I would apreciate if you could forward it to: wsymbiosis@gmail.com

----------


## ask

Dear users,
if somebody needs a copy of a book or articles please add ur name in list as indicated below to avoid congestion as well as it would be lot easier for the sender.I CREATED A TRIAL FOR THIS IF EVERYONE LIKES WE CAN FOLLOW THIS METHOD. 
*KNOWLEDGE FREE FOR ALL*
I would apreciate if you could forward it to: 
rajindo@gmail.com,azzaza.naftec@gmai...umar@gmail.com

----------


## souames zoheir

Please send it to me at zsouames@yahoo.fr

----------


## losmoscas

Please send it to me at egpet.forum@gmail.com

Thanks.

----------


## mahdishahverdi

Please send to me as well:  m.shahverdi@gmail.com

----------


## mehdimelika

I am in urgent need please upload if any. thanks mesabet@yahoo.com

----------


## andak777

Would be nice if  someone upload this file.
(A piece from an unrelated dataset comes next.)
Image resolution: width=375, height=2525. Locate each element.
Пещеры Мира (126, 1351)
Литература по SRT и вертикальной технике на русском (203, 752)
Thanks you

See More: Exxon Blue Book

----------


## zhenlufan

please send at zhenlufan@gmail.com 
thanks

----------


## mengazaa

please send at mengazaa@hotmail.com
thank you very much

----------


## eagle_one

would be very thankful if i got one

mail the link or copy to me @ eagaya@gmail.com

thanks!!

----------


## naving

Please forward to navinp.gautam@gmail.com

Thanks and regards.

Navin

----------


## bond07

pls forwars it to anatolaniga@gmail.com


Thank you in advance. Best regards

----------


## august8

please share it with me.
engin.j.kim@gmail.com 
Thank you.

----------


## okanane

please i need too okanane@gmail.com
thx

----------


## ing.rincon

please I need the Exxon Blue Book...please send to noerinconbjj9@gmail.com

----------


## jkshah74

can any body send me a copy of exxon standard ?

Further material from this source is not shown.